## Obiettivi
#1 Le affermazioni (a), (b) e (c) concordano con l'estratto? Per ciascuna rispondi sì o no e cita alla lettera le parole decisive del testo.
(a) L'azione di restituzione proposta a norma dell'art. 389 cod. proc. civ. rientra nello schema della ripetizione d'indebito.
(b) Gli interessi legali sulla somma da restituire decorrono dal giorno del pagamento.
(c) Il debito di restituzione è trattato come debito di valore.
#2 Rispondi alle domande (a), (b) e (c) sull'estratto e contrassegna le risposte allo stesso modo.
(a) Quale parte propone l'azione di restituzione a norma dell'art. 389 cod. proc. civ.?
(b) Quale principio si applica trattandosi di un debito di valuta?
(c) Quale articolo del codice civile viene richiamato per gli eventuali ulteriori danni?

## Estratto del testo
----

Tra l'altro, costante giurisprudenza ritiene che l'azione di restituzione e riduzione in pristino, che venga proposta a norma dell'art. 389 cod. proc. civ. dalla parte vittoriosa nel giudizio di cassazione in relazione alle prestazioni eseguite in base alla sentenza d'appello poi annullata, non è riconducibile allo schema della ripetizione d'indebito, perchè si collega ad un'esigenza di restaurazione della situazione patrimoniale anteriore a detta sentenza e prescinde dall'esistenza del rapporto sostanziale (ancora oggetto di contesa); né, in particolare, si presta a valutazioni sulla buona o mala fede dell'"accipiens", non potendo venire in rilievo stati soggettivi rispetto a prestazioni eseguite e ricevute nella comune consapevolezza della rescindibilità del titolo e della provvisorietà dei suoi effetti. Ne consegue che chi ha eseguito un pagamento non dovuto, per effetto di una sentenza provvisoriamente esecutiva successivamente riformata, ha diritto ad essere indennizzato dell'intera diminuzione patrimoniale subita, ovvero alla restituzione della somma con gli interessi legali a partire dal giorno del pagamento (5).
Va osservato anche che l'azione di restituzione, che venga proposta a norma dell'art. 389 cod. proc. civ. dalla parte vittoriosa nel giudizio di cassazione, non è riconducibile allo schema della "condictio indebiti", ma siccome volta ad assicurare l'esigenza di restaurazione della situazione patrimoniale anteriore alla decisione cassata, che prescinde dalla buona o mala fede dell'"accipiens", implica il riconoscimento degli interessi legali sulle somme versate dal giorno del pagamento. Trattandosi di un debito di valuta, trova applicazione il principio nominalistico, con la conseguenza che oltre alla restituzione della stessa quantità di moneta spettano al creditore gli interessi legali e gli eventuali ulteriori danni di cui all'art. 1224, secondo comma, cod. civ. che egli sia riuscito a dimostrare (6).

----

## Dati forniti
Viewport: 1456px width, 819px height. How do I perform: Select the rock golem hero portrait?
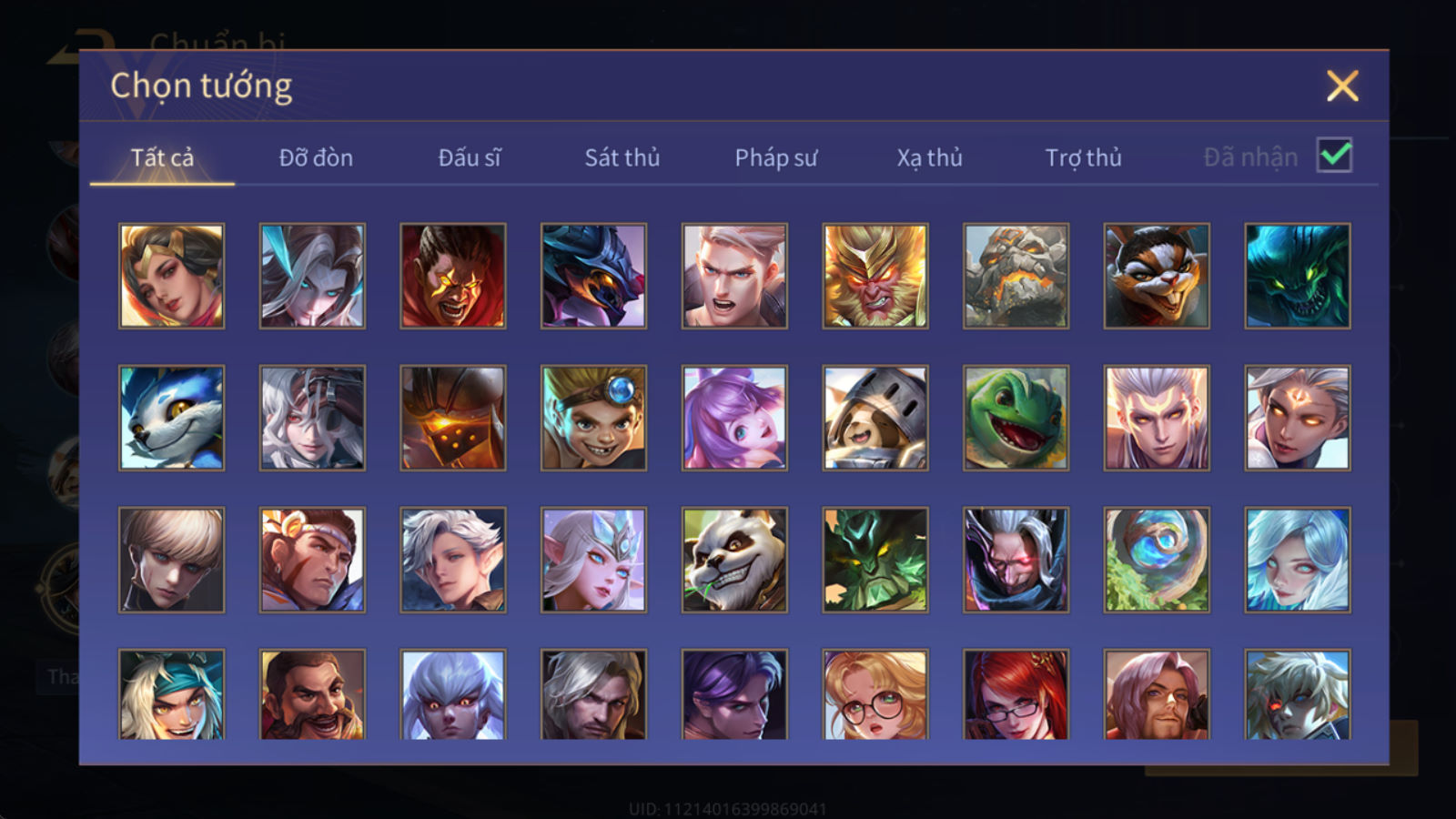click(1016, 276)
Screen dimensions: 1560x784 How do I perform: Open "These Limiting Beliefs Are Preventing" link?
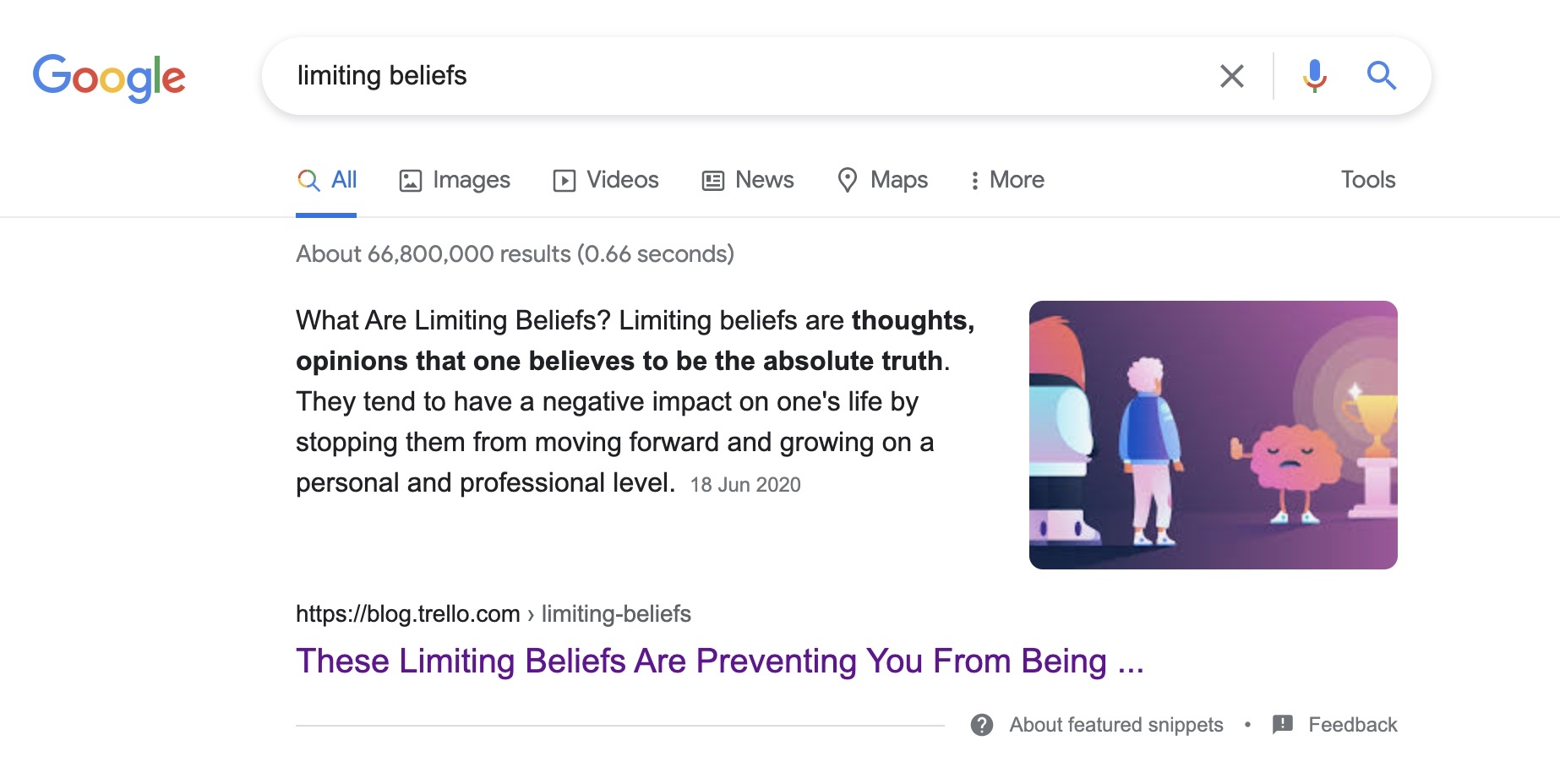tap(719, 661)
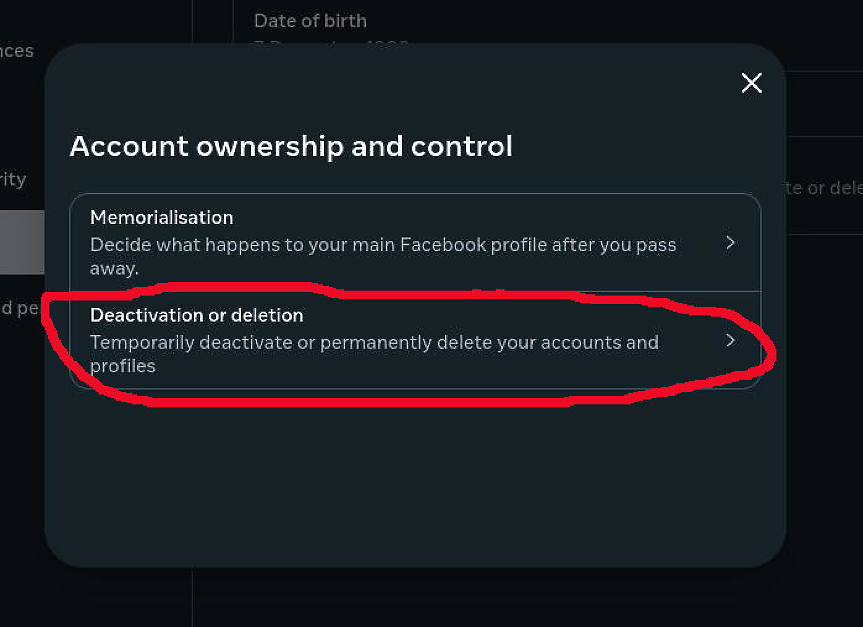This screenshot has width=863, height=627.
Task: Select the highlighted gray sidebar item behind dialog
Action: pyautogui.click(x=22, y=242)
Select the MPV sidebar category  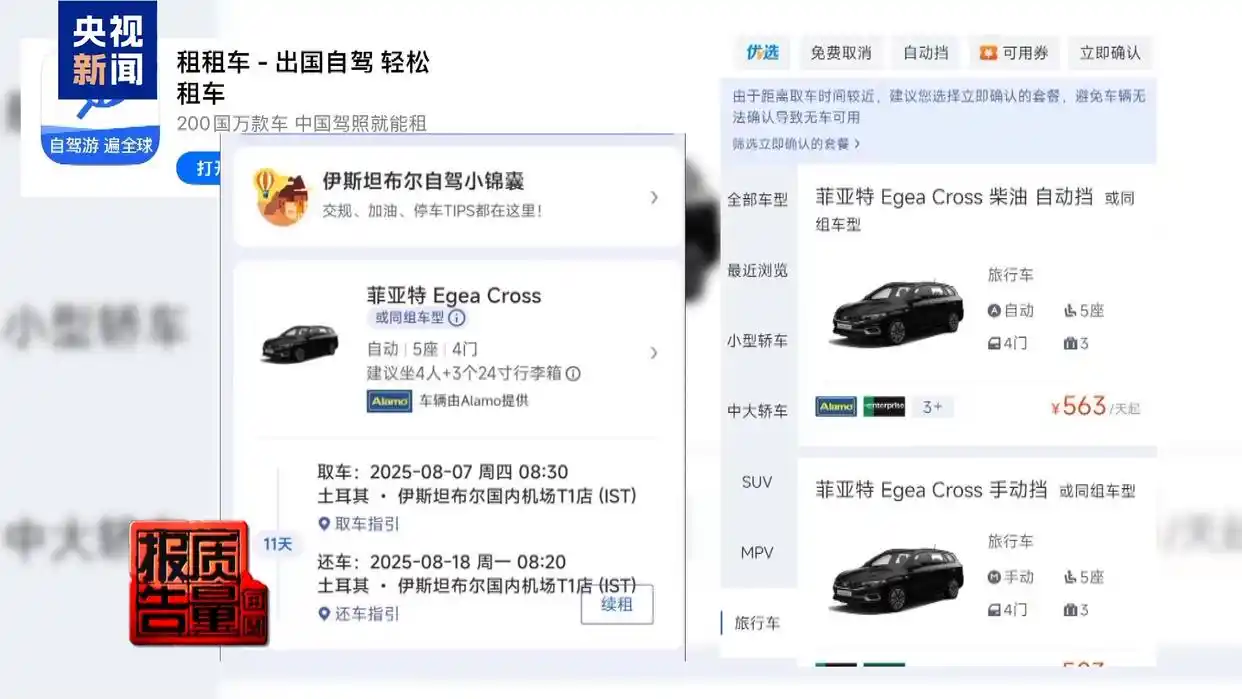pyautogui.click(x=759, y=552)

----

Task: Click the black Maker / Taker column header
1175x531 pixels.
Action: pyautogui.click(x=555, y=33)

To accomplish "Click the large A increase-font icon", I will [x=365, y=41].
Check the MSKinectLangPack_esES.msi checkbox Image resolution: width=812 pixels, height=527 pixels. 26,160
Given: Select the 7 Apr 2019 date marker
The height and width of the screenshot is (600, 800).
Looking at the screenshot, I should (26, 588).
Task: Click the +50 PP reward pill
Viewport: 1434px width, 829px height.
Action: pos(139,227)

----

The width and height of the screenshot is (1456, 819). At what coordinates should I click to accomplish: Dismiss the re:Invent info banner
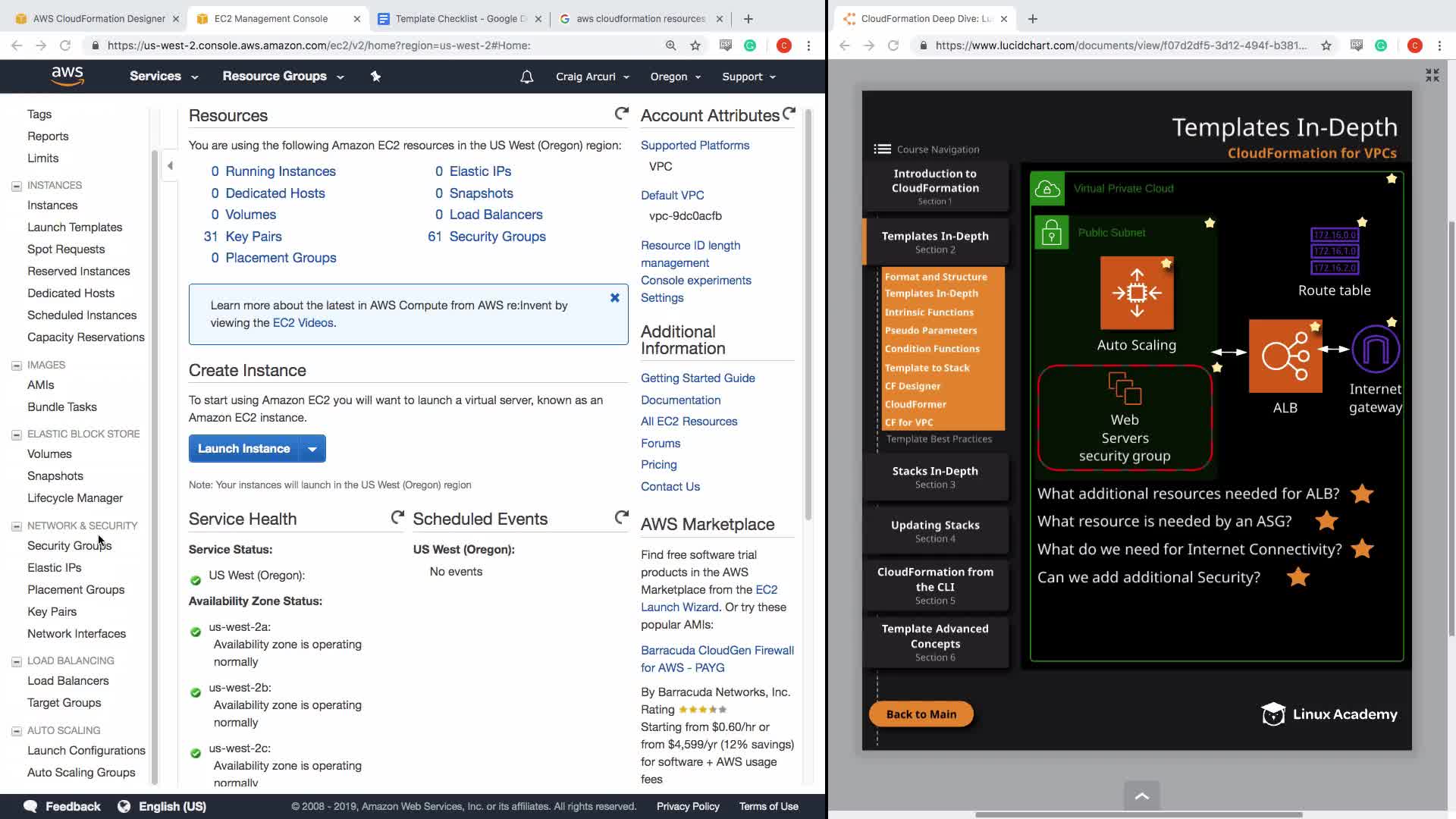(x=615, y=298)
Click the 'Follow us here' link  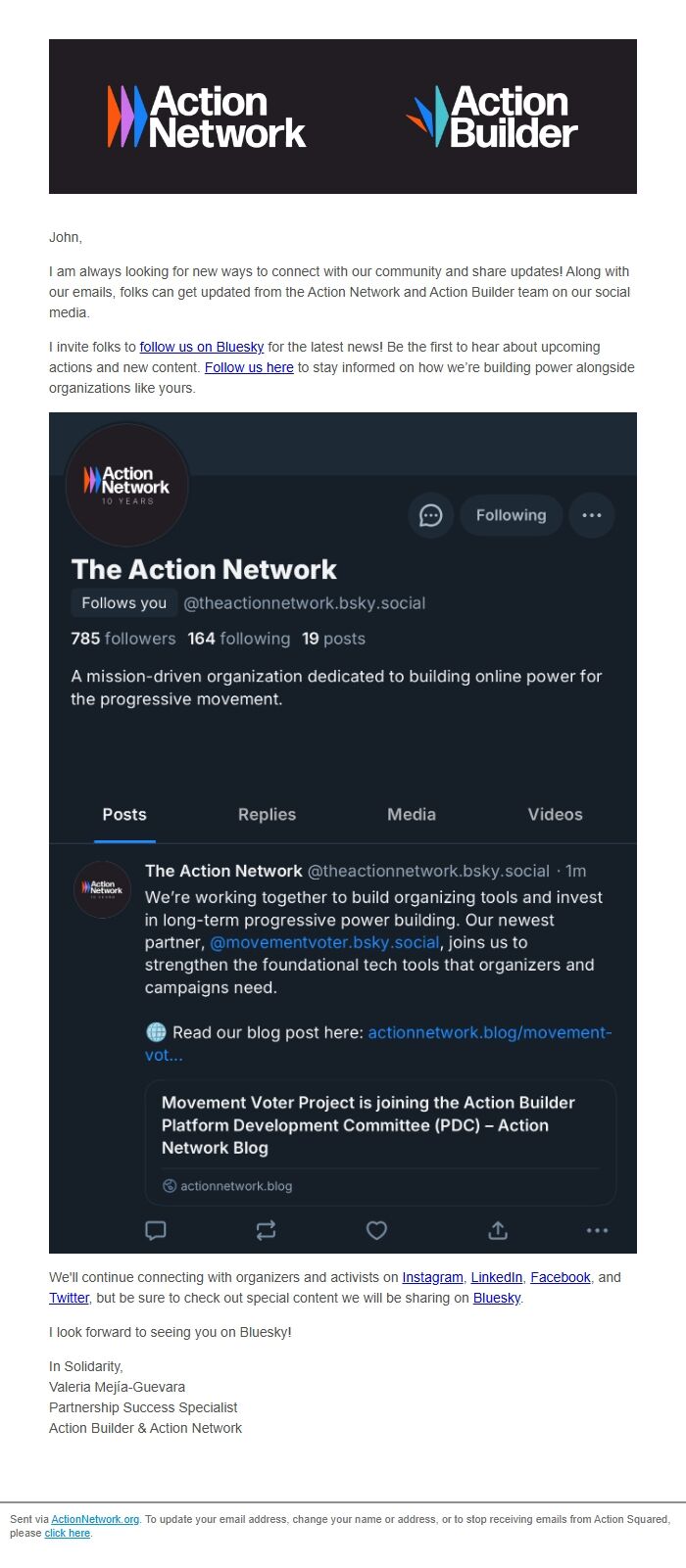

----

## Risposte scritte
#1
(a) No: "non è riconducibile allo schema della ripetizione d'indebito"
(b) Sì: "con gli interessi legali a partire dal giorno del pagamento"
(c) No: "Trattandosi di un debito di valuta, trova applicazione il principio nominalistico"

#2
(a) La parte vittoriosa nel giudizio di cassazione.
(b) Il principio nominalistico.
(c) L'art. 1224, secondo comma, cod. civ.